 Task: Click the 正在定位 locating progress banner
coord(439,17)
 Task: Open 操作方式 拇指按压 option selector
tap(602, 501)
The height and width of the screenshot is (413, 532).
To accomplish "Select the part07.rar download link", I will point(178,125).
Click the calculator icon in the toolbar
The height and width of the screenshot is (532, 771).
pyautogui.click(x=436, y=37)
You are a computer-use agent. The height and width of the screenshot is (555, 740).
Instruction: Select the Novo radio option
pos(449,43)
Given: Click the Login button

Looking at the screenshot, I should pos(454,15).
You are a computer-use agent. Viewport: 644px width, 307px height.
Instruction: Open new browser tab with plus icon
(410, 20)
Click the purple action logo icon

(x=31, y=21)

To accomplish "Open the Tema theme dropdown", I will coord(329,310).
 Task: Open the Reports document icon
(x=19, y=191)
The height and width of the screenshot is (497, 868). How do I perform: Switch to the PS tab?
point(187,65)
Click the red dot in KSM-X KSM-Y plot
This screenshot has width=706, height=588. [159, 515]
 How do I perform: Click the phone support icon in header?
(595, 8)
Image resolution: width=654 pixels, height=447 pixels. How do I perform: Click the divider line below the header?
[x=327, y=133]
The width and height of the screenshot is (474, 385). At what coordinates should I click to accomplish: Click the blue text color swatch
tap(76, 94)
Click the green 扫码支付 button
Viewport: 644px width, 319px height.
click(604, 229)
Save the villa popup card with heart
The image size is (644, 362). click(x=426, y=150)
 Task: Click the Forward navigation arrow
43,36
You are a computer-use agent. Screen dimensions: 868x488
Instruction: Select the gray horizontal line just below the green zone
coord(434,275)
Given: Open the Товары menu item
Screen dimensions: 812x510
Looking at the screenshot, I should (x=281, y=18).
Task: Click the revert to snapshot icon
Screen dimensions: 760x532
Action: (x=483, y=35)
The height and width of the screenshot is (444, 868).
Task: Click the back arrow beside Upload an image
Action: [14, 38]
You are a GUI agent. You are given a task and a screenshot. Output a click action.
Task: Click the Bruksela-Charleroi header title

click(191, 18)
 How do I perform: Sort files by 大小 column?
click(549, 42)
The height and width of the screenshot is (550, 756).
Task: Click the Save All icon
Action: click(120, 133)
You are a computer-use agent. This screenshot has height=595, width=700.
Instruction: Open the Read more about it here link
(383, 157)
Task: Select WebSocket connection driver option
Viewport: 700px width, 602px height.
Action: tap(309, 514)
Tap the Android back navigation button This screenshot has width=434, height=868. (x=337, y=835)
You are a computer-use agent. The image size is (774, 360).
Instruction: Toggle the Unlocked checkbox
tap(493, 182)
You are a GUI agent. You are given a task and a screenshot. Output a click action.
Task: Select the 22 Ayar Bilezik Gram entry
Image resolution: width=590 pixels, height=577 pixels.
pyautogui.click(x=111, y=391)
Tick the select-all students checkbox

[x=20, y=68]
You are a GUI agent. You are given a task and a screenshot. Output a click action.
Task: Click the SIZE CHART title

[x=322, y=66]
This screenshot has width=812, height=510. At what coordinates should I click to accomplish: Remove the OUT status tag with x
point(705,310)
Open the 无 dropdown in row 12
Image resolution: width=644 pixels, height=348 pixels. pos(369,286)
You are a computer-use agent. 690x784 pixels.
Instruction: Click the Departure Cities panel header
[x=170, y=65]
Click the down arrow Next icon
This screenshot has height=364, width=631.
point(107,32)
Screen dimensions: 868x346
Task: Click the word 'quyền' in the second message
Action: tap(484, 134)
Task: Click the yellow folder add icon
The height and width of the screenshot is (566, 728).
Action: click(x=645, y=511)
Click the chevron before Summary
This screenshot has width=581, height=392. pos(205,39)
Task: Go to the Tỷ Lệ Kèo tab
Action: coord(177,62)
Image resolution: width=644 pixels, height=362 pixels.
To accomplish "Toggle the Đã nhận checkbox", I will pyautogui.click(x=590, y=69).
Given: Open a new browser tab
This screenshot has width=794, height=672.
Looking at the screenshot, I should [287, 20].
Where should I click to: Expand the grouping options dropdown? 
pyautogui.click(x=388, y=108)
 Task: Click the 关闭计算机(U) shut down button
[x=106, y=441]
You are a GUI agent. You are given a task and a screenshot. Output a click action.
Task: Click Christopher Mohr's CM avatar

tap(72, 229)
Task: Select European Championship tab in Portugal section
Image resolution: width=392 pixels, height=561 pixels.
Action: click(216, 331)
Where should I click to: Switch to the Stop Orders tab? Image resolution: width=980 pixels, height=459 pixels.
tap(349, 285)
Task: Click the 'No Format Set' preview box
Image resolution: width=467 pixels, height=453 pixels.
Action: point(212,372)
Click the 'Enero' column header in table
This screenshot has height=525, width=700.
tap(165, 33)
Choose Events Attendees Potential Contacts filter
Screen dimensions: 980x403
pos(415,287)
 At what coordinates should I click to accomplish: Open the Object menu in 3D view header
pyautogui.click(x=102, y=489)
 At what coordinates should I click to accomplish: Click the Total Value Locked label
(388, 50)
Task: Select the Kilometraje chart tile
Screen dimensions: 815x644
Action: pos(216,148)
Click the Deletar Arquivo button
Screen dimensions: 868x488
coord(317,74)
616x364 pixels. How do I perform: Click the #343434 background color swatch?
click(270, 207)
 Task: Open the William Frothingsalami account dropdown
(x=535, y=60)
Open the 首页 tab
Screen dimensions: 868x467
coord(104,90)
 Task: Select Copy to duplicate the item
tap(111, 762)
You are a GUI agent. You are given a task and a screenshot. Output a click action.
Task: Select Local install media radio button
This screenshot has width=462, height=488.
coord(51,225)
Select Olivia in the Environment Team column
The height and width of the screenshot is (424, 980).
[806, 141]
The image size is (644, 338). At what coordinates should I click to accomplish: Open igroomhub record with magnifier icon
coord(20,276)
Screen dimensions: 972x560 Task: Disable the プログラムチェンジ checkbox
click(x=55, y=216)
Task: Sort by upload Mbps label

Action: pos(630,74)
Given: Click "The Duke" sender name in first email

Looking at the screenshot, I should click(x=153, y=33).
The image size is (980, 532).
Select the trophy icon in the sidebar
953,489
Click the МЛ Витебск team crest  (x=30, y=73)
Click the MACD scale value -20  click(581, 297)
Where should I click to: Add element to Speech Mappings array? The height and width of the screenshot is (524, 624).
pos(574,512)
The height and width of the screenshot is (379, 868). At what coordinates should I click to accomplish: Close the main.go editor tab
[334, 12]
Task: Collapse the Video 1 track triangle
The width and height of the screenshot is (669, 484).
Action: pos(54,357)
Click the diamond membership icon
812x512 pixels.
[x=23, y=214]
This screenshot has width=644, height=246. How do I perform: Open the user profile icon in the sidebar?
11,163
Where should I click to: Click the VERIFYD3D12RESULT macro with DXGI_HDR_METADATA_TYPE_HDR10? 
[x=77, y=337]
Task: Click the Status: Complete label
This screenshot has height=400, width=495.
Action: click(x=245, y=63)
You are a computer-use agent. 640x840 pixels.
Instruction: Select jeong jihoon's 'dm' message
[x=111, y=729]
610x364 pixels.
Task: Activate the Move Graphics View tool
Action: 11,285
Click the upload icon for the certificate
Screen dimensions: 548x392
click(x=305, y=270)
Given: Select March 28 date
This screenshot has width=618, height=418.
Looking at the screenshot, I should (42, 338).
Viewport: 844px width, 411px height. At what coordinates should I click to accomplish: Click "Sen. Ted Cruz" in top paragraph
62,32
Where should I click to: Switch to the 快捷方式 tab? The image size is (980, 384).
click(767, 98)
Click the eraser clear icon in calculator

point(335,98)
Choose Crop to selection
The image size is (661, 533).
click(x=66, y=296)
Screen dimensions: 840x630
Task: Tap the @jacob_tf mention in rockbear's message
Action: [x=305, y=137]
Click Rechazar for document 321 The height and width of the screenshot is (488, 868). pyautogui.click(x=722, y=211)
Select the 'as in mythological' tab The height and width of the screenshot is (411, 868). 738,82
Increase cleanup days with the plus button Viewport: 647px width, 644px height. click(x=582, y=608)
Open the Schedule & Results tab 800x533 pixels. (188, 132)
------------
◆ What to work on
Write down, word for word, the lines above from the one containing "Where should I click to: Switch to the Stop" through the one containing "The image size is (980, 532).", both ends included.

◆ Reply to the exercise
Where should I click to: Switch to the Stop Orders tab? Image resolution: width=980 pixels, height=459 pixels.
tap(349, 285)
Task: Click the 'No Format Set' preview box
Image resolution: width=467 pixels, height=453 pixels.
Action: point(212,372)
Click the 'Enero' column header in table
This screenshot has height=525, width=700.
tap(165, 33)
Choose Events Attendees Potential Contacts filter
Screen dimensions: 980x403
pos(415,287)
 At what coordinates should I click to accomplish: Open the Object menu in 3D view header
pyautogui.click(x=102, y=489)
 At what coordinates should I click to accomplish: Click the Total Value Locked label
(388, 50)
Task: Select the Kilometraje chart tile
Screen dimensions: 815x644
Action: pos(216,148)
Click the Deletar Arquivo button
Screen dimensions: 868x488
coord(317,74)
616x364 pixels. How do I perform: Click the #343434 background color swatch?
click(270, 207)
 Task: Open the William Frothingsalami account dropdown
(x=535, y=60)
Open the 首页 tab
Screen dimensions: 868x467
coord(104,90)
 Task: Select Copy to duplicate the item
tap(111, 762)
You are a GUI agent. You are given a task and a screenshot. Output a click action.
Task: Select Local install media radio button
This screenshot has width=462, height=488.
coord(51,225)
Select Olivia in the Environment Team column
The height and width of the screenshot is (424, 980).
[806, 141]
The image size is (644, 338). At what coordinates should I click to accomplish: Open igroomhub record with magnifier icon
coord(20,276)
Screen dimensions: 972x560 Task: Disable the プログラムチェンジ checkbox
click(x=55, y=216)
Task: Sort by upload Mbps label

Action: pos(630,74)
Given: Click "The Duke" sender name in first email

Looking at the screenshot, I should click(x=153, y=33).
The image size is (980, 532).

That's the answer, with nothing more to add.